One Conclavist has attacked the first paragraphs of the initial cult information made available on this board as heretical and supportive of Masonic ideas promoted in Vatican II documents, and previously by Americanists. Apparently this accusation is not something new to the theological world, since it surfaced in the early 1950s. Certain theologians of that era also misunderstood even the teachings of Pope Pius XII on this subject. In the Trad/Conclavist world, the underlying error that contributes to such criticism — even of a valid pontiff — is rife. It is rooted in a failure first to define terms and secondly, on the part of those conducting the discussion, to make the necessary distinctions and properly evaluate the facts. For Traditionalists, it is commonplace to criticize the teachings even of valid popes, popes to be obeyed and respected, not taken to task. Conclavists, however, believe that once their candidate has attained the “papacy,” the one claiming to be a true pope can then sit in judgment on past papal pronouncements and call the shots. Since no one in these groups have the requisite orders or jurisdiction, necessary seminary training or even common sense to decide such matters, any further comments are pointless.

But the means to sort out the Church’s true teachings on these matters exists, if only a concerted effort was made to research and confirm the facts. They obviously possess at least some of the works available on these topics; they certainly quote from them when it serves their purpose. But all of them focus only on those things they believe support their own “positions” and whatever they feel will discredit their enemies, whether their allegations are supported by positive proofs or not. What they do is commonly referred to as taking things out of context. But more to the point, it is what scholasticism refers to, in this case, as “Fallacies extra dictionem,” one of which is “Accident or A Dicto Simpliciter ad Dictum Secundem: Assuming that what is true generally is true in every circumstance, when circumstances alter the case,” (“Logic,” by Rev. Joseph Walsh, S.J., 1940). This is exactly what happened with religious tolerance as taught by the different popes. As Pope Pius XII points out, “Religious and moral error must always be impeded… [But this] is not valid absolutely and unconditionally.” Had the proper distinctions on the subject of religious liberty and toleration been rightly understood and had the Church’s true teaching on the matter been sought out, the accusation mentioned above would easily have been seen as groundless. How groundless it really is will be proven below.
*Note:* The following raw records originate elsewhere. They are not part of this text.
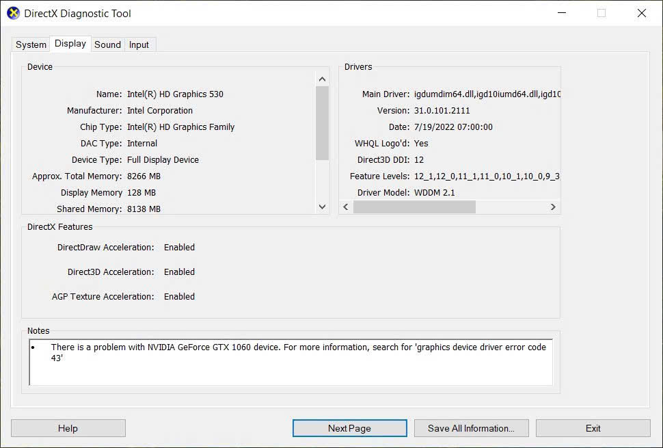
Task: Click the DirectX icon in the title bar
Action: click(x=13, y=13)
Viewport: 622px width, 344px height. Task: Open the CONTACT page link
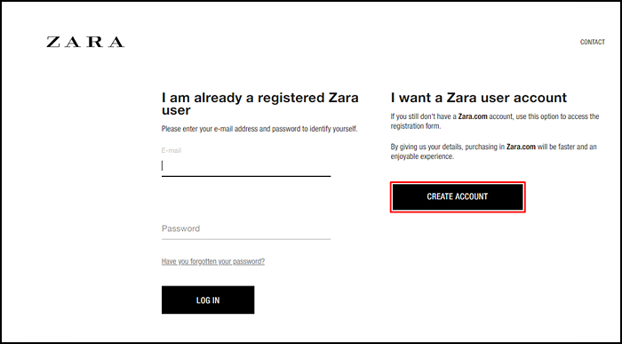pyautogui.click(x=593, y=42)
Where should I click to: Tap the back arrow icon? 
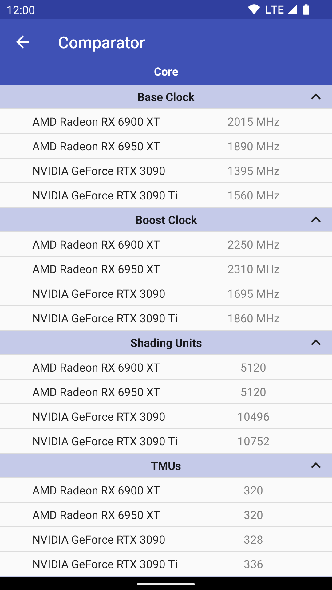click(22, 42)
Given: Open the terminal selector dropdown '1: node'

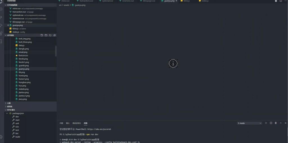Looking at the screenshot, I should 249,123.
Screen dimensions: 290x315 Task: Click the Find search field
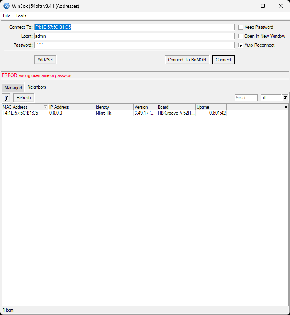[x=246, y=98]
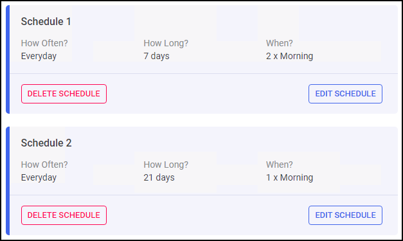
Task: Edit Schedule 1 settings
Action: pyautogui.click(x=345, y=94)
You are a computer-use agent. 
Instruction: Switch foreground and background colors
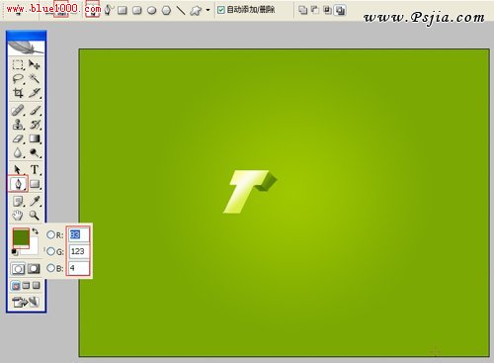tap(36, 230)
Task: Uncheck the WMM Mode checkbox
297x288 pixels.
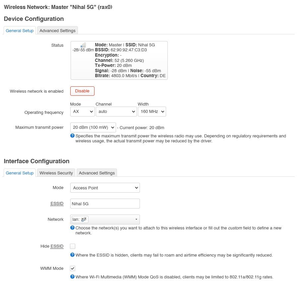Action: 73,268
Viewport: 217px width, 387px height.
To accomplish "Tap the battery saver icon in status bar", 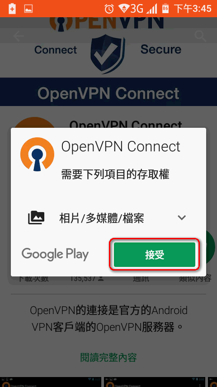I will [12, 9].
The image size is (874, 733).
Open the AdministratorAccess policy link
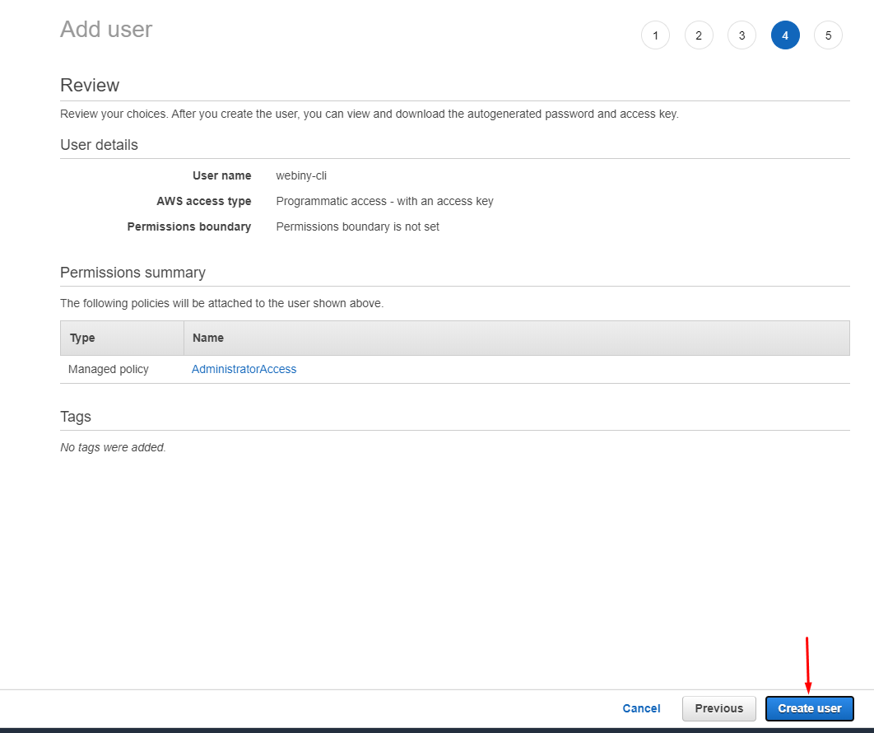(244, 369)
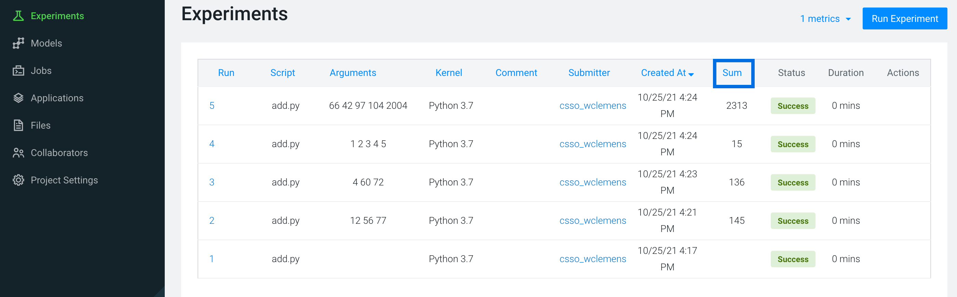Image resolution: width=957 pixels, height=297 pixels.
Task: Open submitter csso_wclemens for run 4
Action: [592, 144]
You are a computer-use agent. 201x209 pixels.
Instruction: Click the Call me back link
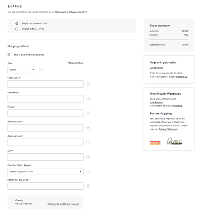tap(156, 68)
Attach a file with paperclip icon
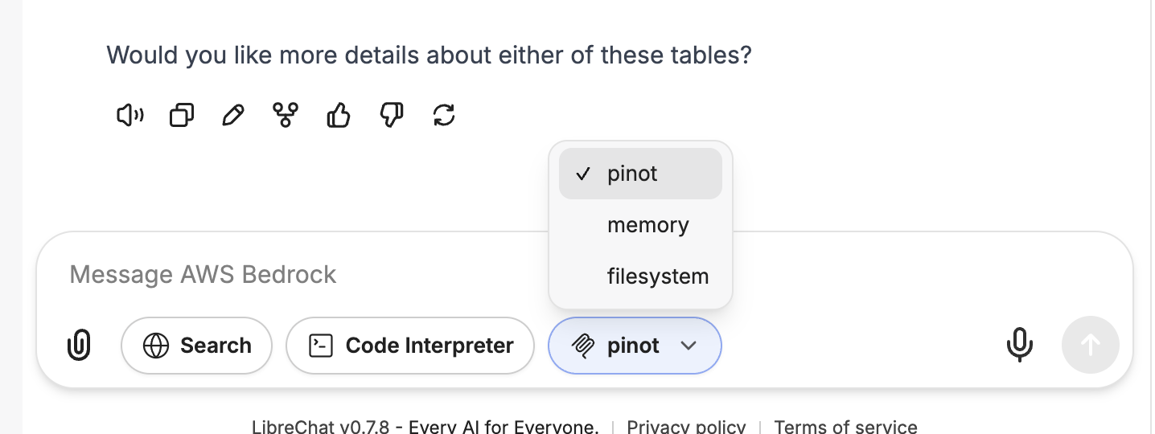Viewport: 1155px width, 434px height. [x=79, y=346]
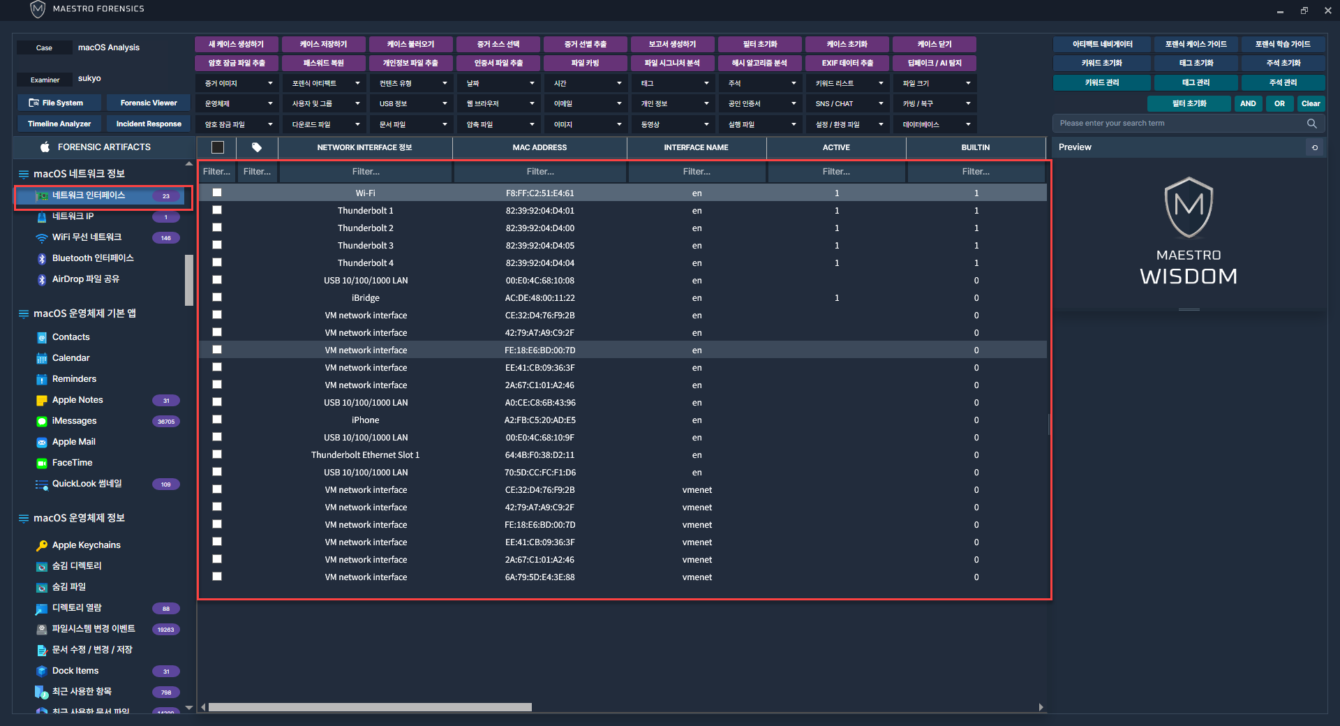
Task: Click the iMessages sidebar icon
Action: [42, 422]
Pope Pius XII’s “Ci riesce”

In an article written for the American Ecclesiastical Review in 1954 entitled “Ci riesce and Cardinal Ottaviani’s Discourse,” Giuseppe Di Meglio wrote from Rome that such a misjudgment was made concerning an address given at the Laeteran University by Cardinal Ottaviani on March 2, 1953 and a subsequent address to the Union of Italian Catholic Jurists (“Ci riesce”) delivered by Pope Pius XII on Dec. 6, 1953. Some theologians claimed that Pope Pius XII taught contrary to Cardinal Ottaviani’s discourse on religious liberty and religious tolerance, but Di Meglio stated that this claim was “without foundation [and] disrespectful.” He noted that Cardinal Ottaviani was addressing the subject of the Catholic state, and the duties of Catholics within such a state where the “internal order” was concerned. “He was not discussing the case in which that Catholic state would join, under juridical bonds, a community of states. As for example that community of states which is the United States of America. The religious problem taken up by the Holy Father has reference, on the other hand, to a juridical community into which ‘states, remaining sovereign, would freely unite,’ and which, “depending on the religious belief of the great majority of citizens, or by reason of an explicit declaration of law, people and member states of the international community will be divided into those that are Christian, non-Christian, indifferent to religion or consciously without it or even professedly atheist.”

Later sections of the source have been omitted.